**INPUT DATA:**
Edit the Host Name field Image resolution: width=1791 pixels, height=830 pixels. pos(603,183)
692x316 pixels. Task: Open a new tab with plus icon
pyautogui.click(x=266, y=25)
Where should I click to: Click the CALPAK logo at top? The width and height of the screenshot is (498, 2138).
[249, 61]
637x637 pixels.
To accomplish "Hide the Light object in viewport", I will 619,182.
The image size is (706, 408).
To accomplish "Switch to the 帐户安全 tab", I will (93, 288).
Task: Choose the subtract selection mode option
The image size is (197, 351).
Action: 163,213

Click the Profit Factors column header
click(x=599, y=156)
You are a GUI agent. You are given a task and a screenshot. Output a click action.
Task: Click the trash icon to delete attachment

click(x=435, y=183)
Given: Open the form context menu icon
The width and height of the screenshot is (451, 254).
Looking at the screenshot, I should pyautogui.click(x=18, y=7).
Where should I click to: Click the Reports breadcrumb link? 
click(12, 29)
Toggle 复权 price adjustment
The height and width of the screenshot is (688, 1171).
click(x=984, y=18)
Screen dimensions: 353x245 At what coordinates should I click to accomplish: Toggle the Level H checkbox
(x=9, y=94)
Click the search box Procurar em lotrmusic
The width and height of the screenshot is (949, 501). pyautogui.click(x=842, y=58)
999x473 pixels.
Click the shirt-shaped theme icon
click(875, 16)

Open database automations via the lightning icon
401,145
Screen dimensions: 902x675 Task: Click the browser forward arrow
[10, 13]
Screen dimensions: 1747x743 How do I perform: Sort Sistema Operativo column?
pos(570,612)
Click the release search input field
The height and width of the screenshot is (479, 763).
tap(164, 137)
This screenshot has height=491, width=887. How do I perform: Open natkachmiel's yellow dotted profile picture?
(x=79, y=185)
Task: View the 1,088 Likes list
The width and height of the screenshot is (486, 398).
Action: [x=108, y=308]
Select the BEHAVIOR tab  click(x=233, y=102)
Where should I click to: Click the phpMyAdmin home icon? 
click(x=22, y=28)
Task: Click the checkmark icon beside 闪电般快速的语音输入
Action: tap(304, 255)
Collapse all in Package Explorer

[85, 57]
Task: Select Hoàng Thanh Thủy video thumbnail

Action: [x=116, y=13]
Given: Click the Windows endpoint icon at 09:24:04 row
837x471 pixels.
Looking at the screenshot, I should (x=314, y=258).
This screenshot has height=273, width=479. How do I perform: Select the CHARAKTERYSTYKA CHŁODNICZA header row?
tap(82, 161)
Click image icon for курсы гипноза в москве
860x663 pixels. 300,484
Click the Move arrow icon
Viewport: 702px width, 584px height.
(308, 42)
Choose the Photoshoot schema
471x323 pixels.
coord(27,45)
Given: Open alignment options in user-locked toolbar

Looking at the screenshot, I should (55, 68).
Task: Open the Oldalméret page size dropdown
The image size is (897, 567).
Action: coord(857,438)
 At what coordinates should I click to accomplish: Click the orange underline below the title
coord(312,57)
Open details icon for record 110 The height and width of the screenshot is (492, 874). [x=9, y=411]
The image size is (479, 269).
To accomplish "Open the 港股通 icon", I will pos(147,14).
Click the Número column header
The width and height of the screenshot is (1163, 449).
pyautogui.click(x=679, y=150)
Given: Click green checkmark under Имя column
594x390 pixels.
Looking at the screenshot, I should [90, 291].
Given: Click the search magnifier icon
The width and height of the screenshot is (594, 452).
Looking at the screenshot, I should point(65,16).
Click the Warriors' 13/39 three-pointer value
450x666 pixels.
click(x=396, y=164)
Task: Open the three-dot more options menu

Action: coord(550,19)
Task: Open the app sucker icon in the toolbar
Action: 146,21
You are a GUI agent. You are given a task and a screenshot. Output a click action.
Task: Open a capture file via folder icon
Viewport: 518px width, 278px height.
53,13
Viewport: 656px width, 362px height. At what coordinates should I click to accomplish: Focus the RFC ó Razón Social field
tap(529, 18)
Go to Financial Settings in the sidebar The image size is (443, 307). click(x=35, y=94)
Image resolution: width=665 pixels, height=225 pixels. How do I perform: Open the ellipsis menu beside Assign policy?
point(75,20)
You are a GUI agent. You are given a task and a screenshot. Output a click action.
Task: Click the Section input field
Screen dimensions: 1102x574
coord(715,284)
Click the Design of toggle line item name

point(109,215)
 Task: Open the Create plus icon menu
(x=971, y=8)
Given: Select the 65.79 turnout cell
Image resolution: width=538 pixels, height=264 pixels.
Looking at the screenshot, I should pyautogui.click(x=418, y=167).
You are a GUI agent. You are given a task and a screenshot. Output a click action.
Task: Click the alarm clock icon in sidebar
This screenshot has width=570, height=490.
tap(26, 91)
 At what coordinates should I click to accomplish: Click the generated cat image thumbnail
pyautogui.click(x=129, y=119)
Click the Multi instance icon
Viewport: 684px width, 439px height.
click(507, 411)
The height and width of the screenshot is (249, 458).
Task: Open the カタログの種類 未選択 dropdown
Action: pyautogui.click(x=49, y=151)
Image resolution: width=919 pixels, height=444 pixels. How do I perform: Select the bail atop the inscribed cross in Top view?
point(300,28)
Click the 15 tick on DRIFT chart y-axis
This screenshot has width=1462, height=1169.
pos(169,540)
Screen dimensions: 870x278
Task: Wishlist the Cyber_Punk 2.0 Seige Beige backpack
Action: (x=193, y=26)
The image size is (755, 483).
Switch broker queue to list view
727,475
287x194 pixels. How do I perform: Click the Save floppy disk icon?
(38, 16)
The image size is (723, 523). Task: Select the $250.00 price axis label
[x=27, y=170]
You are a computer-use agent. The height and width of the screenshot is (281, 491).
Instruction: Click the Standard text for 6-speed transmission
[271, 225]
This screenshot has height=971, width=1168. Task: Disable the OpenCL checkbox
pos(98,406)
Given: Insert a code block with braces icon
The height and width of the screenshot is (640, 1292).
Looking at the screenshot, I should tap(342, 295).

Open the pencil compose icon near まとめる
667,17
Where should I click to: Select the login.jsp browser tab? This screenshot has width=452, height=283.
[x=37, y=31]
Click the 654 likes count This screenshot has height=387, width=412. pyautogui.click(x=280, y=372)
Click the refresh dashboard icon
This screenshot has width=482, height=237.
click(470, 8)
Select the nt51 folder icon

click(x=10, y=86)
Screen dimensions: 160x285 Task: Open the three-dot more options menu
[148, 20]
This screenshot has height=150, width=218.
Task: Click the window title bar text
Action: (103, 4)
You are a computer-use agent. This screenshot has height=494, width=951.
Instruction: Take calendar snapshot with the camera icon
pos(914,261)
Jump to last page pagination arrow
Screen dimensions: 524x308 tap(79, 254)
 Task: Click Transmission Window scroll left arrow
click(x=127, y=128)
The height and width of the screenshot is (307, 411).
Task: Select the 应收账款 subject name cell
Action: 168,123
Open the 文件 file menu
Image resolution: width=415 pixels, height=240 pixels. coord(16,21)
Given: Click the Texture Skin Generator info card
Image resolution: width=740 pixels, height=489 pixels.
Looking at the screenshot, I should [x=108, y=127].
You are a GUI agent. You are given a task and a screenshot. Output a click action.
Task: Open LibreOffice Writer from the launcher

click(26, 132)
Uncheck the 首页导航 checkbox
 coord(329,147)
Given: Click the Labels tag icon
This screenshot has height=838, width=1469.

**ASSIGNMENT:**
The complete listing, transcribed exactly, is the expected answer.

**OUTPUT OF THE TASK:**
Edit the Host Name field Image resolution: width=1791 pixels, height=830 pixels. pos(603,183)
692x316 pixels. Task: Open a new tab with plus icon
pyautogui.click(x=266, y=25)
Where should I click to: Click the CALPAK logo at top? The width and height of the screenshot is (498, 2138).
[249, 61]
637x637 pixels.
To accomplish "Hide the Light object in viewport", I will 619,182.
The image size is (706, 408).
To accomplish "Switch to the 帐户安全 tab", I will (93, 288).
Task: Choose the subtract selection mode option
The image size is (197, 351).
Action: 163,213

Click the Profit Factors column header
click(x=599, y=156)
You are a GUI agent. You are given a task and a screenshot. Output a click action.
Task: Click the trash icon to delete attachment

click(x=435, y=183)
Given: Open the form context menu icon
The width and height of the screenshot is (451, 254).
Looking at the screenshot, I should pyautogui.click(x=18, y=7).
Where should I click to: Click the Reports breadcrumb link? 
click(12, 29)
Toggle 复权 price adjustment
The height and width of the screenshot is (688, 1171).
click(x=984, y=18)
Screen dimensions: 353x245 At what coordinates should I click to accomplish: Toggle the Level H checkbox
(x=9, y=94)
Click the search box Procurar em lotrmusic
The width and height of the screenshot is (949, 501). pyautogui.click(x=842, y=58)
999x473 pixels.
Click the shirt-shaped theme icon
click(875, 16)

Open database automations via the lightning icon
401,145
Screen dimensions: 902x675 Task: Click the browser forward arrow
[10, 13]
Screen dimensions: 1747x743 How do I perform: Sort Sistema Operativo column?
pos(570,612)
Click the release search input field
The height and width of the screenshot is (479, 763).
tap(164, 137)
This screenshot has height=491, width=887. How do I perform: Open natkachmiel's yellow dotted profile picture?
(x=79, y=185)
Task: View the 1,088 Likes list
The width and height of the screenshot is (486, 398).
Action: [x=108, y=308]
Select the BEHAVIOR tab  click(x=233, y=102)
Where should I click to: Click the phpMyAdmin home icon? 
click(x=22, y=28)
Task: Click the checkmark icon beside 闪电般快速的语音输入
Action: tap(304, 255)
Collapse all in Package Explorer

[85, 57]
Task: Select Hoàng Thanh Thủy video thumbnail

Action: [x=116, y=13]
Given: Click the Windows endpoint icon at 09:24:04 row
837x471 pixels.
Looking at the screenshot, I should (x=314, y=258).
This screenshot has height=273, width=479. How do I perform: Select the CHARAKTERYSTYKA CHŁODNICZA header row?
tap(82, 161)
Click image icon for курсы гипноза в москве
860x663 pixels. 300,484
Click the Move arrow icon
Viewport: 702px width, 584px height.
(308, 42)
Choose the Photoshoot schema
471x323 pixels.
coord(27,45)
Given: Open alignment options in user-locked toolbar

Looking at the screenshot, I should (55, 68).
Task: Open the Oldalméret page size dropdown
The image size is (897, 567).
Action: coord(857,438)
 At what coordinates should I click to accomplish: Click the orange underline below the title
coord(312,57)
Open details icon for record 110 The height and width of the screenshot is (492, 874). [x=9, y=411]
The image size is (479, 269).
To accomplish "Open the 港股通 icon", I will pos(147,14).
Click the Número column header
The width and height of the screenshot is (1163, 449).
pyautogui.click(x=679, y=150)
Given: Click green checkmark under Имя column
594x390 pixels.
Looking at the screenshot, I should [90, 291].
Given: Click the search magnifier icon
The width and height of the screenshot is (594, 452).
Looking at the screenshot, I should point(65,16).
Click the Warriors' 13/39 three-pointer value
450x666 pixels.
click(x=396, y=164)
Task: Open the three-dot more options menu

Action: coord(550,19)
Task: Open the app sucker icon in the toolbar
Action: 146,21
You are a GUI agent. You are given a task and a screenshot. Output a click action.
Task: Open a capture file via folder icon
Viewport: 518px width, 278px height.
53,13
Viewport: 656px width, 362px height. At what coordinates should I click to accomplish: Focus the RFC ó Razón Social field
tap(529, 18)
Go to Financial Settings in the sidebar The image size is (443, 307). click(x=35, y=94)
Image resolution: width=665 pixels, height=225 pixels. How do I perform: Open the ellipsis menu beside Assign policy?
point(75,20)
You are a GUI agent. You are given a task and a screenshot. Output a click action.
Task: Click the Section input field
Screen dimensions: 1102x574
coord(715,284)
Click the Design of toggle line item name

point(109,215)
 Task: Open the Create plus icon menu
(x=971, y=8)
Given: Select the 65.79 turnout cell
Image resolution: width=538 pixels, height=264 pixels.
Looking at the screenshot, I should pyautogui.click(x=418, y=167).
You are a GUI agent. You are given a task and a screenshot. Output a click action.
Task: Click the alarm clock icon in sidebar
This screenshot has width=570, height=490.
tap(26, 91)
 At what coordinates should I click to accomplish: Click the generated cat image thumbnail
pyautogui.click(x=129, y=119)
Click the Multi instance icon
Viewport: 684px width, 439px height.
click(507, 411)
The height and width of the screenshot is (249, 458).
Task: Open the カタログの種類 未選択 dropdown
Action: pyautogui.click(x=49, y=151)
Image resolution: width=919 pixels, height=444 pixels. How do I perform: Select the bail atop the inscribed cross in Top view?
point(300,28)
Click the 15 tick on DRIFT chart y-axis
This screenshot has width=1462, height=1169.
pos(169,540)
Screen dimensions: 870x278
Task: Wishlist the Cyber_Punk 2.0 Seige Beige backpack
Action: (x=193, y=26)
The image size is (755, 483).
Switch broker queue to list view
727,475
287x194 pixels. How do I perform: Click the Save floppy disk icon?
(38, 16)
The image size is (723, 523). Task: Select the $250.00 price axis label
[x=27, y=170]
You are a computer-use agent. The height and width of the screenshot is (281, 491).
Instruction: Click the Standard text for 6-speed transmission
[271, 225]
This screenshot has height=971, width=1168. Task: Disable the OpenCL checkbox
pos(98,406)
Given: Insert a code block with braces icon
The height and width of the screenshot is (640, 1292).
Looking at the screenshot, I should tap(342, 295).

Open the pencil compose icon near まとめる
667,17
Where should I click to: Select the login.jsp browser tab? This screenshot has width=452, height=283.
[x=37, y=31]
Click the 654 likes count This screenshot has height=387, width=412. pyautogui.click(x=280, y=372)
Click the refresh dashboard icon
This screenshot has width=482, height=237.
click(470, 8)
Select the nt51 folder icon

click(x=10, y=86)
Screen dimensions: 160x285 Task: Open the three-dot more options menu
[148, 20]
This screenshot has height=150, width=218.
Task: Click the window title bar text
Action: (103, 4)
You are a computer-use agent. This screenshot has height=494, width=951.
Instruction: Take calendar snapshot with the camera icon
pos(914,261)
Jump to last page pagination arrow
Screen dimensions: 524x308 tap(79, 254)
 Task: Click Transmission Window scroll left arrow
click(x=127, y=128)
The height and width of the screenshot is (307, 411).
Task: Select the 应收账款 subject name cell
Action: 168,123
Open the 文件 file menu
Image resolution: width=415 pixels, height=240 pixels. coord(16,21)
Given: Click the Texture Skin Generator info card
Image resolution: width=740 pixels, height=489 pixels.
Looking at the screenshot, I should [x=108, y=127].
You are a GUI agent. You are given a task and a screenshot. Output a click action.
Task: Open LibreOffice Writer from the launcher

click(26, 132)
Uncheck the 首页导航 checkbox
 coord(329,147)
Given: Click the Labels tag icon
This screenshot has height=838, width=1469.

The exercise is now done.